You must have a LANGUAGE
column in your base table. To index multi-language tables, specify the LANGUAGE
column when you create the index. You must also specify the language at query time (through Session settings or a Language settings in a query template), and the queries only look for documents that are indexed using the current language.
Create a multi-lexer preference with CTX_DDL.CREATE_PREFERENCE
. Add language-specific lexers to the multi-lexer preference with the CTX_DDL.ADD_SUB_LEXER
procedure.
During indexing, the MULTI_LEXER
examines each row's language column value and switches in the language-specific lexer to process the document.
Note:
If you drop the language column from a multi-lexer indexed table, you must also drop the index and rebuild it.
The WORLD_LEXER
lexer also performs multi-language indexing, but without the need for separate LANGUAGE
columns (that is, it has automatic language detection).
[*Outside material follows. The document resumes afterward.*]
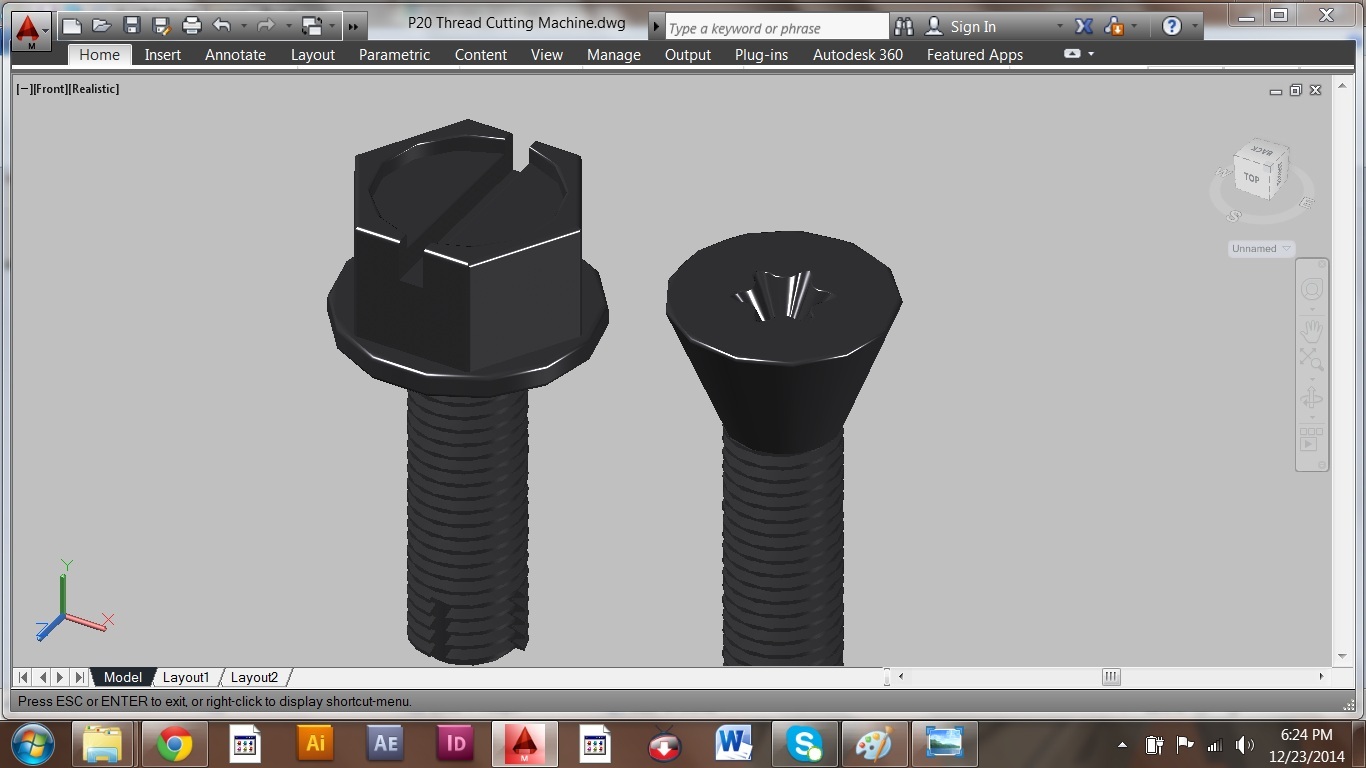
Task: Expand the Sign In dropdown arrow
Action: tap(1060, 27)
For more on WORLD_LEXER
, see "WORLD_LEXER".
This section contains the following topics.
2.5.3.1 MULTI_LEXER Restriction
MULTI_LEXER must have a sublexer specified for different languages. If you already know the language, you can use BASIC_LEXER as the sublexer. If the language is not known, then you use AUTO_LEXER instead of MULTI_LEXER. Hence, using AUTO_LEXER as a sublexer of MULTI_LEXER is not useful and it is disabled.
Thus, the following statements will not work and throw error DRG-13003.
exec ctx_ddl.create_preference ('multilexer', 'MULTI_LEXER'); exec ctx_ddl..create_preference('autolexer', AUTO_LEXER); exec ctx_ddl.add_sub_lexer('multilexer', 'GERMAN', 'autolexer');
2.5.3.2 MULTI_LEXER Multi-language Stoplists
When you use the MULTI_LEXER
, you can also use a multi-language stoplist for indexing.
See Also:
2.5.3.3 MULTI_LEXER Example
Create the multi-language table with a primary key, a text column, and a language column as follows:
create table globaldoc ( doc_id number primary key, lang varchar2(3), text clob );
Assume that the table holds mostly English documents, with the occasional German or Japanese document. To handle the three languages, you must create three sub-lexers, one for English, one for German, and one for Japanese:
ctx_ddl.create_preference('english_lexer','basic_lexer'); ctx_ddl.set_attribute('english_lexer','index_themes','yes'); ctx_ddl.set_attribute('english_lexer','theme_language','english'); ctx_ddl.create_preference('german_lexer','basic_lexer'); ctx_ddl.set_attribute('german_lexer','composite','german'); ctx_ddl.set_attribute('german_lexer','mixed_case','yes'); ctx_ddl.set_attribute('german_lexer','alternate_spelling','german'); ctx_ddl.create_preference('japanese_lexer','japanese_vgram_lexer');
Create the multi-lexer preference:
ctx_ddl.create_preference('global_lexer', 'multi_lexer');
Because the stored documents are mostly English, make the English lexer the default using CTX_DDL.ADD_SUB_LEXER :
ctx_ddl.add_sub_lexer('global_lexer','default','english_lexer');
Now add the German and Japanese lexers in their respective languages with CTX_DDL.ADD_SUB_LEXER procedure. Also assume that the language column is expressed in the standard ISO 639-2 language codes, so add those as alternative values.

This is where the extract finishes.